CAA probed over sh5.4b loss

May 16, 2013

Works and transport minister, Abraham Byandala, has launched investigations into sh5.4b loss to a group of city lawyers contracted by the Civil Aviation Authority.

By Umaru Kashaka             

Works and transport minister, Abraham Byandala, has launched investigations into sh5.4b loss to a group of city lawyers contracted by the Civil Aviation Authority (CAA) for collection of a debt which government had already committed to pay.

Appearing before the committee on Commissions, Statutory Authorities and State Enterprises (COSASE) to answer queries regarding CAA, the minister said following the Auditor General’s findings, he wrote to CAA board and he was yet to receive response.

“The conclusions of the Auditor General were worrying and I wrote to the chairman of board of directors of CAA to furnish me with all the details pertaining to the matter so that I can take a stand,” the minister told the committee chaired by the Kumi MP, Patrick Amuriat.

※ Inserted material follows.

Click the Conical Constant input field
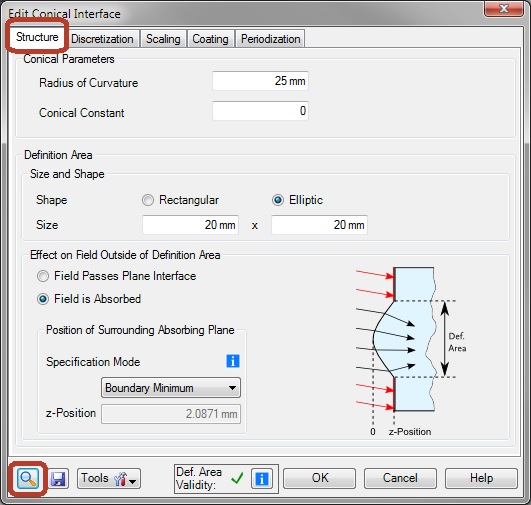The width and height of the screenshot is (531, 505). 260,111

Pressed to shed more light on the issue, Byandala said: “I wrote to them and I’m still waiting for their response.”

Quoting from the Auditor General’s 2010/2011 report, the committee chairperson told the minister and CAA officials that the expenditure was unnecessary and could have been avoided since the government had committed itself to pay the money.

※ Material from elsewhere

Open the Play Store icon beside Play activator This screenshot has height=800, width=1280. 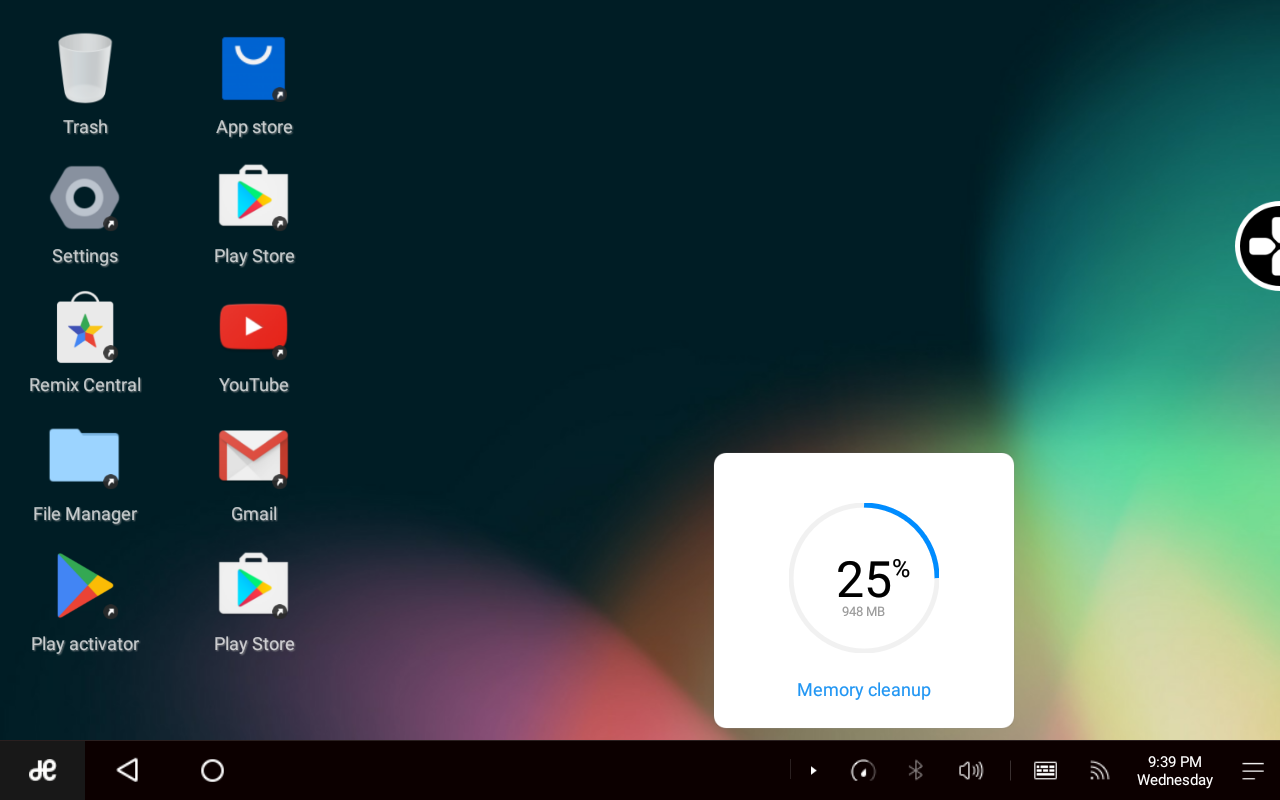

“We cannot allow a colossal sum of money from the government coffers to be spent on the work that was not even done by Kampala Associated Advocates (KAA).  The committee will summon KAA to explain what really happened,” Amuriat ruled.

The payment to KAA, according to MPs and the Auditor General's report, contravened the Public Procurement and Disposal Act.

CAA’s Managing Director, Rama Makuza, maintained that contracting KAA to collect money owed to it by the government was informed by crippling financial constraints.

“The main factor for enlisting KAA’s services was the nature of the emergency at the time. We had pressure from the bank, Uganda Revenue Authority had raided our accounts over outstanding tax assessment and the Authority was on the brink of grounding to a halt,” CAA’s Managing Director, Rama Makuza, said.

He said failure to review outstanding debtors and making provisions for bad and doubtful debts on a monthly basis as required by the finance policies and procedures manual undermined debt collection efforts.

In his defense, Makuza said sh33.7b was an accumulation of the provision for bad and doubtful debts over all the years CAA had been in existence.

“Breaking it down requires reviewing a large volume of records, however the exercise is already in progress and will be completed by the end of June this year,” he explained.